Their deaths, along with the killings of four more Palestinians by the Israeli army on Monday, took the number of Palestinians killed in the West Bank to 505 since Oct. 7.
"As if the tragic events in Israel and then Gaza over the past eight months were not enough, the people of the occupied West Bank are also being subjected to day-after-day of unprecedented bloodshed. It is unfathomable that so many lives have been taken in such a wanton fashion," Volker Turk said in a statement.
"The killing, destruction and widespread human rights violations are unacceptable, and must cease immediately," Turk said. "Israel must not only adopt but enforce rules of engagement that are fully in line with applicable human rights norms and standards."
He stressed that any allegation of unlawful killings must be "thoroughly and independently" investigated and those responsible held to account.
"Pervasive impunity for such crimes has been commonplace for far too long in the occupied West Bank.
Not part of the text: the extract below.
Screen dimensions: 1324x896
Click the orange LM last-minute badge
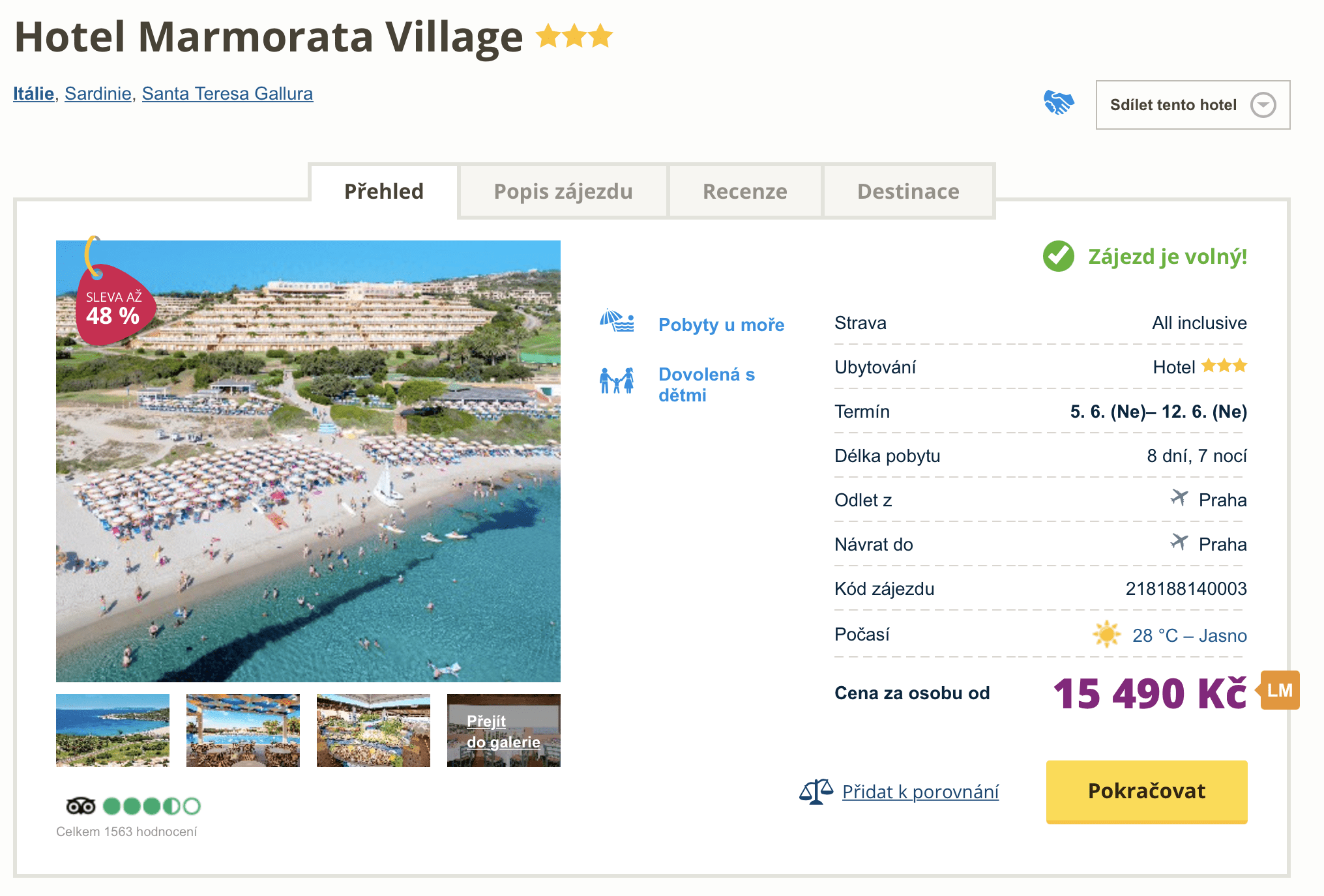tap(1280, 690)
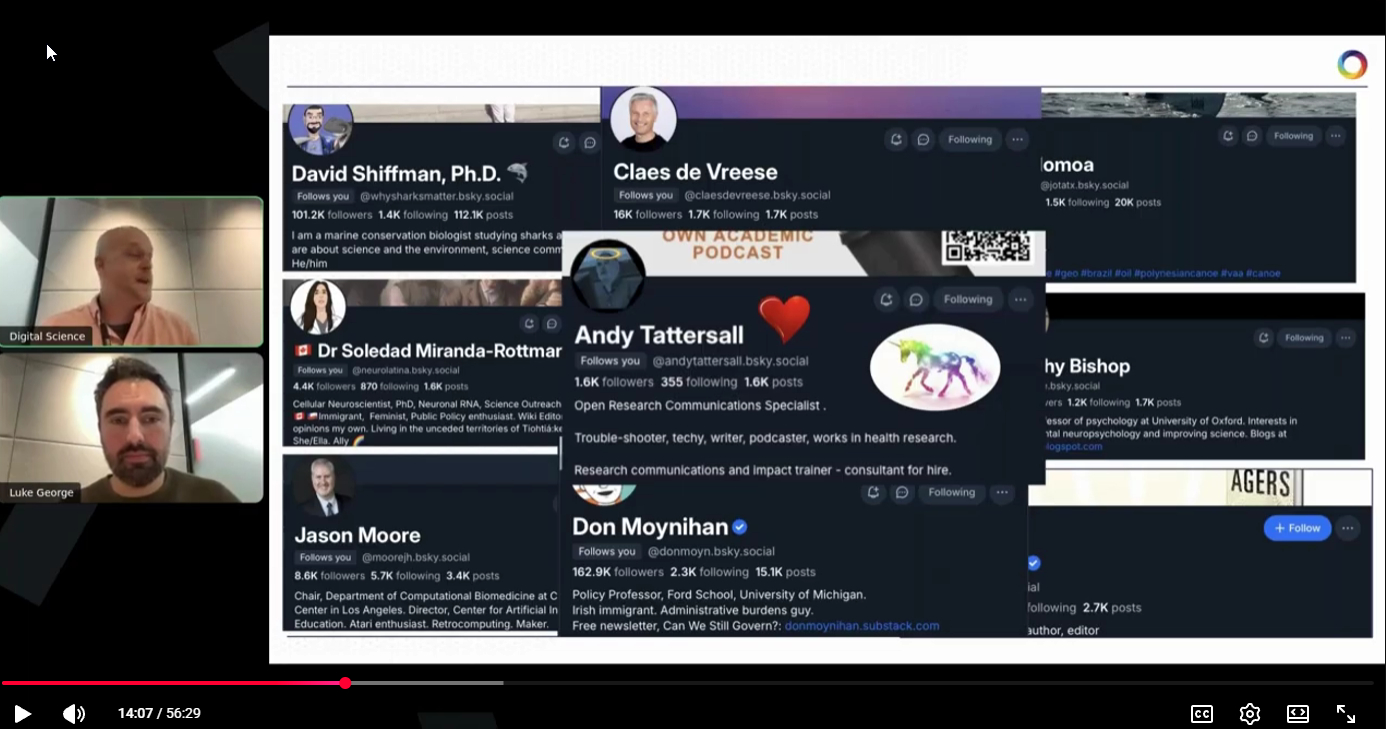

Such impunity has created an enabling environment for more and more unlawful killings by the ISF," he warned, referring to the Israeli Security Forces by initials.
The office noted that ISF has often used "lethal force as a first resort" against Palestinian protesters throwing stones, incendiary bottles, and firecrackers at ISF armored vehicles, in cases where those shot "clearly did not represent an imminent threat to life."
The prevalence of Palestinians who died after being shot in the upper part of the body, along with a pattern of the denial of medical assistance to those injured, suggests "intent to kill in violation of the right to life, rather than a graduated application of force and an attempt to de-escalate tense situations," it said.
"Fatality verification and in-depth monitoring of over 80 cases by the UN Human Rights Office indicates consistent violations of international human rights law on the use of force by the ISF through unnecessary and disproportionate use of lethal force and an increase in apparently planned targeted killings," said Turk.
He added: "They also show the systematic denial or delaying of medical assistance to those critically injured."
Since Oct. 7, "despite the absence of armed hostilities in the occupied West Bank," the Israeli army has carried out at least 29 military operations, involving airstrikes by unmanned aerial vehicles or planes and the firing of ground-to-ground missiles on refugee camps and other densely populated areas, according to the human rights office.
Tensions have been running high across the West Bank since Israel launched a deadly military offensive against the Gaza Strip after an attack by the Hamas group on Oct. 7, 2023.
Israel stands accused of “genocide” at the International Court of Justice, which in its latest ruling has ordered Tel Aviv to immediately halt its operation in Rafah in the southern Gaza Strip, where over a million Palestinians had sought refuge from the war.